Originally published at: https://developer.nvidia.com/blog/speeding-up-deep-learning-inference-using-tensorflow-onnx-and-tensorrt/

Starting with TensorRT 7.0,  the Universal Framework Format (UFF) is being deprecated. In this post, you learn how to deploy TensorFlow trained deep learning models using the new TensorFlow-ONNX-TensorRT workflow. Figure 1 shows the high-level workflow of TensorRT. Figure 1. TensorRT is an inference accelerator. First, a network is trained using any framework. After a…

I am not able to do
import engine as eng

I am getting :
ModuleNotFoundError: No module named 'engine'

What should I install for this?

Can you check this ?Download the code examples in this post.

In the section “Creating the TensorRT engine from ONNX”, please copy the code in a file engine.py then you can import that file.

1 Like

The code for doing inference using TensorRT cannot work with flask API?

an error caused at stream = cuda.Stream()
with error msg:
pycuda._driver.LogicError: explicit_context_dependent failed: invalid device context - no currently active context?

when I tried to add:
cfx = cuda.Device(0).make_context()

do inference


new errors will show

any idea how to solve it?


I already have the .onnx files for these models: InceptionV1, V3 and V4.

How much will the scripts: engine.py and buildEngine.py and inference.py will have to be changed?

Have you done any example with those models?

Thank you

If you already have .onnx files, you need to modify the scripts accordingly under the same workflow in your own way.
Or, for latency benchmark, you can try with ‘trtexec’ tool referring to https://github.com/NVIDIA/TensorRT/blob/master/samples/opensource/trtexec/README.md#example-4-running-an-onnx-model-with-full-dimensions-and-dynamic-shapes

1 Like

Will your code work with TensorRT 7.1?

I am checking this GIT onnx-tensorrt and that is where I found this image.

Have you done the same in your code?

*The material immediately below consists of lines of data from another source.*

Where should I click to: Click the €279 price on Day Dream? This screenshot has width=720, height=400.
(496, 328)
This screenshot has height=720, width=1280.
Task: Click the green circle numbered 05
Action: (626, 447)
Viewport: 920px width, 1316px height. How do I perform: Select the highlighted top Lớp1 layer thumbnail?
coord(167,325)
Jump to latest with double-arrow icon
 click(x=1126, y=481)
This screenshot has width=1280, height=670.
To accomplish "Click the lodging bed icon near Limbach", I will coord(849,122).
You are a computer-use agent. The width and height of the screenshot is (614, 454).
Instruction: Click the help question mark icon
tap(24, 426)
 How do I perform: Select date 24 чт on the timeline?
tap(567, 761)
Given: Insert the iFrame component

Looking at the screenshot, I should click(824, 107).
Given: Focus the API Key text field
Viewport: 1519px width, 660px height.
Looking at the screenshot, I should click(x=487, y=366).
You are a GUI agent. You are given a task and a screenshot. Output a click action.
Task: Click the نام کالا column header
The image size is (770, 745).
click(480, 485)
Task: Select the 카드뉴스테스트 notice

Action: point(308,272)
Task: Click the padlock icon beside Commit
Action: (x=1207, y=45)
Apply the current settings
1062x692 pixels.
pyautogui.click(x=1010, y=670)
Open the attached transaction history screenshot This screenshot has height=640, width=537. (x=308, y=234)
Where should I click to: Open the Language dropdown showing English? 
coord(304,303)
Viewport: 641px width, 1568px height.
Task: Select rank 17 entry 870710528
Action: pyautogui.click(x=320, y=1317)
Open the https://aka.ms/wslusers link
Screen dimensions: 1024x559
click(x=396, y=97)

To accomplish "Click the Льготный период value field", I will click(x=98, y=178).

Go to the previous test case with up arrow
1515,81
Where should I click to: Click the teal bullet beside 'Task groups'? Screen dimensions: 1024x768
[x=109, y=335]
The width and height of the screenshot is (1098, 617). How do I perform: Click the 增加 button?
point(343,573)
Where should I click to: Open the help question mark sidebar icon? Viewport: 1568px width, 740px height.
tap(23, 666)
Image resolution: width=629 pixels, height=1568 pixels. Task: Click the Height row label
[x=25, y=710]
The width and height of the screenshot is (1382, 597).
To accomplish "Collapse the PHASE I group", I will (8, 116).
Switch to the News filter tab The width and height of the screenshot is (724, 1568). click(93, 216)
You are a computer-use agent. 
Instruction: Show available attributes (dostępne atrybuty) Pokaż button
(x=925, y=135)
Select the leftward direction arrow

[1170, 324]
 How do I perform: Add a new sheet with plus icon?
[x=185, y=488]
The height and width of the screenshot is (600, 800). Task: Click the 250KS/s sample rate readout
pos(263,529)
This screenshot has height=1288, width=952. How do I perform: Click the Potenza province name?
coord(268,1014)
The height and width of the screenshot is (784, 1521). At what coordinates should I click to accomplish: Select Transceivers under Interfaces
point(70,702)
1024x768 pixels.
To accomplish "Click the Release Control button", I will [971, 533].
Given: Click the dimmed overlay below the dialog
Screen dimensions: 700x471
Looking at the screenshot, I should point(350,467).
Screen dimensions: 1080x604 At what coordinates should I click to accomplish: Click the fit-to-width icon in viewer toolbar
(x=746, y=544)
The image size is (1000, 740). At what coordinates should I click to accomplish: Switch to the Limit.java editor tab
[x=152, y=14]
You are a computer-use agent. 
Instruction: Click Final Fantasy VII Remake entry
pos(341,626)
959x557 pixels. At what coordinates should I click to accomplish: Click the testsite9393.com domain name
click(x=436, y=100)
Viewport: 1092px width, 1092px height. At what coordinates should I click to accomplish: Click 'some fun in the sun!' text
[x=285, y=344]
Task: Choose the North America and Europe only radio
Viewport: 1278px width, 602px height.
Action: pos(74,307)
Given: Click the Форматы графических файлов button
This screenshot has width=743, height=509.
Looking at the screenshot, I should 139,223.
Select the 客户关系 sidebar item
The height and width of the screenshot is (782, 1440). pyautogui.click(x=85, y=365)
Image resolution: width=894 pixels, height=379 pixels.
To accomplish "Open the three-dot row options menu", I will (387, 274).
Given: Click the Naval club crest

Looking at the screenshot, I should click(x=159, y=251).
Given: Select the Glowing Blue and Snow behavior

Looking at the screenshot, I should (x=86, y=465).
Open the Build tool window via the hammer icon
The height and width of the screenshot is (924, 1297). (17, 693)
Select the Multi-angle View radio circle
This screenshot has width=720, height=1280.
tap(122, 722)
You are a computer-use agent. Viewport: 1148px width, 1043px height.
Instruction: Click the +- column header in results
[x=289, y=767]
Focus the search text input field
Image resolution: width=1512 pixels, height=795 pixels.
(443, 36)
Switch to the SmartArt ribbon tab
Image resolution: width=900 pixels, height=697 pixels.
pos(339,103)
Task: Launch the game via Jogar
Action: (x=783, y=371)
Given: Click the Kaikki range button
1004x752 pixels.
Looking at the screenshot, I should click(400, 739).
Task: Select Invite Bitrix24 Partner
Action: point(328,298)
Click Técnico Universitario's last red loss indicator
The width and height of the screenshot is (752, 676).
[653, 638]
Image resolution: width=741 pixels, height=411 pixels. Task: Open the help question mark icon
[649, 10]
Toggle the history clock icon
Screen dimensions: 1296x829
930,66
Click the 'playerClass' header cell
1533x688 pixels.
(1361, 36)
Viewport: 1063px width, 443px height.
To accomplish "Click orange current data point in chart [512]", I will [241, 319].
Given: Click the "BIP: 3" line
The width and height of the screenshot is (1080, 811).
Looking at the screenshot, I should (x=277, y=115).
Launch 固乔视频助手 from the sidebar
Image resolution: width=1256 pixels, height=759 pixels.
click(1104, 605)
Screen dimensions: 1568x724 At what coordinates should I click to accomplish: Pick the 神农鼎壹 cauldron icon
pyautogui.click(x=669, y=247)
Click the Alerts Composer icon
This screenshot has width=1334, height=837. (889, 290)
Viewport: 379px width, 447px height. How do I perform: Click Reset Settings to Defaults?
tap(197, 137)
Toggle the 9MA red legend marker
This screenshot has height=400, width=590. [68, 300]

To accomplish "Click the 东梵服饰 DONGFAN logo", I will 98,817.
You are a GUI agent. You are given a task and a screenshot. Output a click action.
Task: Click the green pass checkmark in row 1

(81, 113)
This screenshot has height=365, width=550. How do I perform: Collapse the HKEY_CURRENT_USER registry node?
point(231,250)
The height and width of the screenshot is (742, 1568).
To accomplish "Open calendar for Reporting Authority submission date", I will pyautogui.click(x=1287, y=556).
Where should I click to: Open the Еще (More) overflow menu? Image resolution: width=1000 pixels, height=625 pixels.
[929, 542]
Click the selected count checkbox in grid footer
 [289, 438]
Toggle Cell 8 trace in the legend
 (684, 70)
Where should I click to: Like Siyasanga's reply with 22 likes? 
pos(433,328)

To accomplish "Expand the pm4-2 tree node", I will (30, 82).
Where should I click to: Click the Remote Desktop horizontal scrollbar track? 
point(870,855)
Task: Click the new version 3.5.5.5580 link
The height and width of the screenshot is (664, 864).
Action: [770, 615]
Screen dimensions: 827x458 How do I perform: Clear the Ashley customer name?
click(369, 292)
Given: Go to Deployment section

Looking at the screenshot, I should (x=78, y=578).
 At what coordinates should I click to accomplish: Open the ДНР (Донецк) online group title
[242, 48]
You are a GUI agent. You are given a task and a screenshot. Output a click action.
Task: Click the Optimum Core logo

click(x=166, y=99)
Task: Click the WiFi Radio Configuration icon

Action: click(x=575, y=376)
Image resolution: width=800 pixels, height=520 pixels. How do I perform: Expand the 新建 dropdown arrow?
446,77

Or is it better to install a version lower than 7.1 to reuse your code?

Adding info: On this post, we used onnx 1.6.0 (OPSET 11).

Thanks, what about the Tensorflow version ?

1 Like

For reference, this is the Dockerfile I used:

FROM nvcr.io/nvidia/tensorflow:20.03-tf1-py3
WORKDIR /workspace
ADD requirements.txt .
RUN pip install -r requirements.txt
# docker build -t tf:20.03-tf1-py3 .
# docker run -it -u $(id -u):$(id -g) -v $(pwd):/workspace --rm tf:20.03-tf1-py3 bash



Keras ==2.3.1


These code snippets do not work with TF2.0. Can you please rectify them? Especially loadResNet.py

1 Like


I am using the TX2 which has a shared memory.
Is your code using the Unified Memory? If not, can you give me some clues on how to implement it using PyCUDA?

Thank you

Hi! We have added the TF2 code example in the post.

Has anyone run this? The code has errors:

def load_engine(trt_runtime, plan_path):
   with open(engine_path, 'rb') as f:
       engine_data = f.read()
   engine = trt_runtime.deserialize_cuda_engine(engine_data)
   return engine

engine_path does not exist. Is this supposed to be plan_path?

@loophole64 – Good catch! I’ve made that fix.

1 Like

Unsupported ONNX data type: UINT8 (2)
[TensorRT] ERROR: [network.cpp::getInput::1589] Error Code 3: Internal Error (Parameter check failed at: optimizer/api/network.cpp::getInput::1589, condition: index < getNbInputs()

getting this error, while building model

Hi sumeshthkr1,
We don’t support UINT8 type natively in TRT. We only support INT8 for calibration but not UINT8.

I have .pb file and .onnx file and engine.py file saved with my onnx model shape.
But when I,m trying to create engine I am getting an error saying-
import engine as eng
#from engine import build_engine
import argparse
from onnx import ModelProto
import tensorrt as trt

engine_name = “engine.plan”
onnx_path = “/home/hipe/Documents/code/training/model/model.onnx”
batch_size = 1

model = ModelProto()
with open(onnx_path, “rb”) as f:

d0 = model.graph.input[0].type.tensor_type.shape.dim[1].dim_value
d1 = model.graph.input[0].type.tensor_type.shape.dim[2].dim_value
#d2 = model.graph.input[0].type.tensor_type.shape.dim[3].dim_value
shape = [batch_size , d0, d1]# d2]
engine = eng.build_engine(onnx_path, shape= [110,16])
eng.save_engine(engine, engine_name)

AttributeError: module ‘engine’ has no attribute ‘build_engine’

I have tried import engine from engine import build_engine and also other ways as well. but not able proceed.

specifically I am getting this error at this part----> engine = eng.build_engine(onnx_path, shape= [110,16])

Would appreciate any help to resolve this error.
Thanks in advance!